Wunder brought with her a notebook of messages written by people in Minneapolis. She presented this to the archives director at the Hiroshima peace museum, who arranged a visit with the museum director. Wunder told him a peace group in Minneapolis hoped the museum could contribute a memorial item for a peace garden. This started a process leading to the dedication of the garden on Aug. 6, 1985, the 40th anniversary of the bombing.
The museum donated a portion of a bridge railing at the epicenter of the explosion. “It truly, truly is a historical, priceless relic,” Wunder said. “For them to so graciously offer this to the city of Minneapolis based on this sort of modest request, it still overwhelms me 20 years later to think about it.”
The pillar-shaped relic stands at one end of the garden, a similar-looking curbing stone later donated from Nagasaki stands at the other. Nagasaki sent a stone given by a citizen who had seven of them. “To him, they represented the seven members of his family that had been lost in the bombing,” said Wunder, calling it “a real symbol of reconciliation.”

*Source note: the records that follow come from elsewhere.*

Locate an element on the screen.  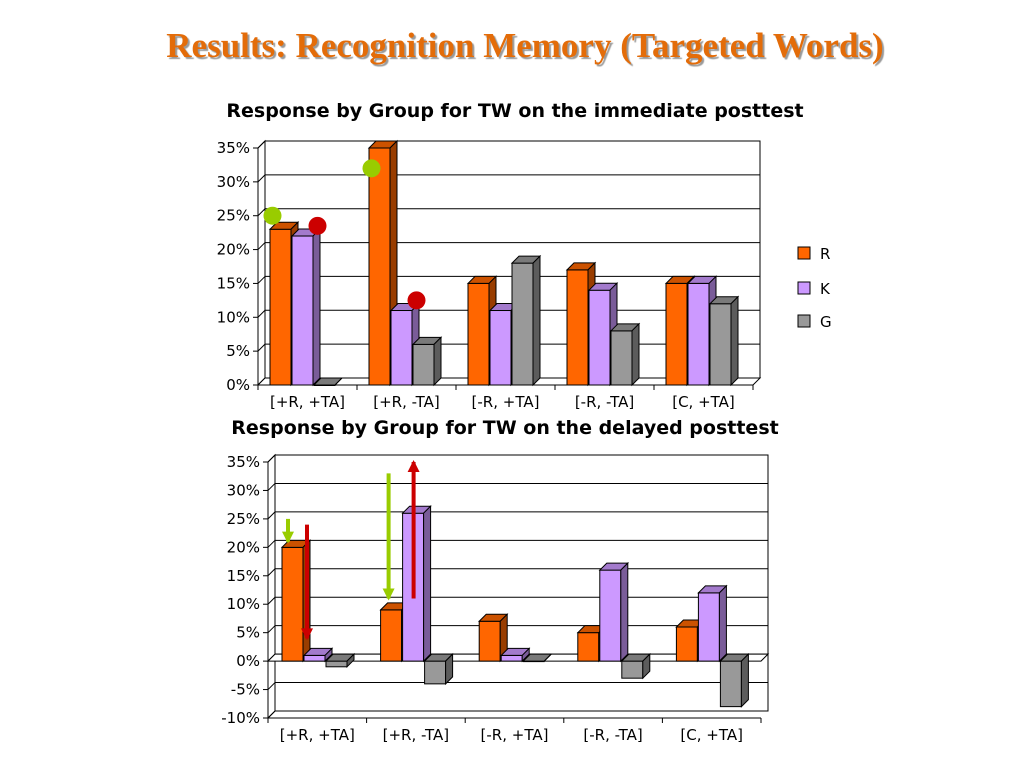
bar-c-ta-k is located at coordinates (712, 624).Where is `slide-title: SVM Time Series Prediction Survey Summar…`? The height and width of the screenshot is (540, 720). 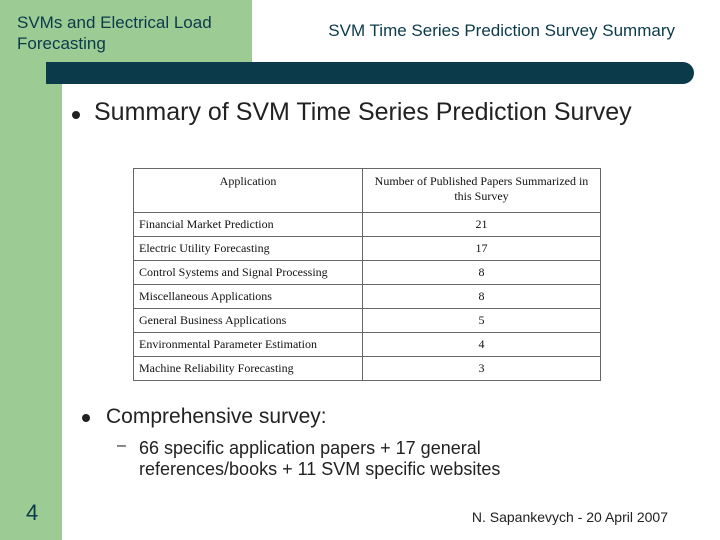 slide-title: SVM Time Series Prediction Survey Summar… is located at coordinates (502, 30). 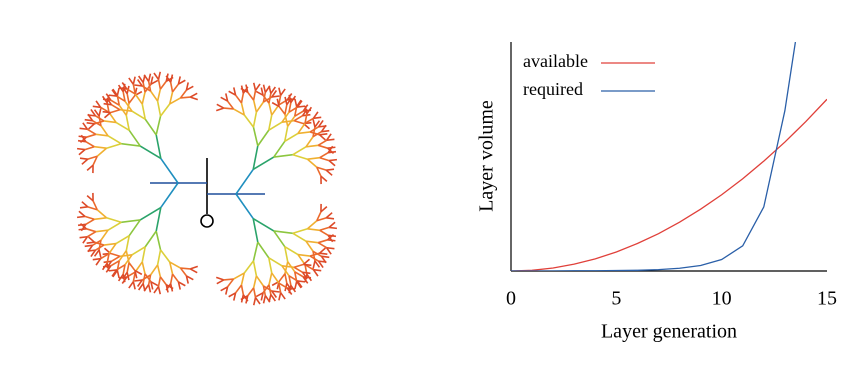 What do you see at coordinates (553, 89) in the screenshot?
I see `legend-label: required` at bounding box center [553, 89].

Wednesday’s ceremony will include a retelling of the story of Sadako, a Japanese girl who died of radiation sickness before she and her friends could fold 1,000 cranes, which legend says will cause a wish to be granted. Retired Lutheran Bishop Lowell Erdahl also will speak.
Episcopalians can catch a 7 a.m. shuttle from the Convention Center to the ceremony, but they must reserve a seat Tuesday at the EPF exhibit (booth 231) in the Exhibit Hall.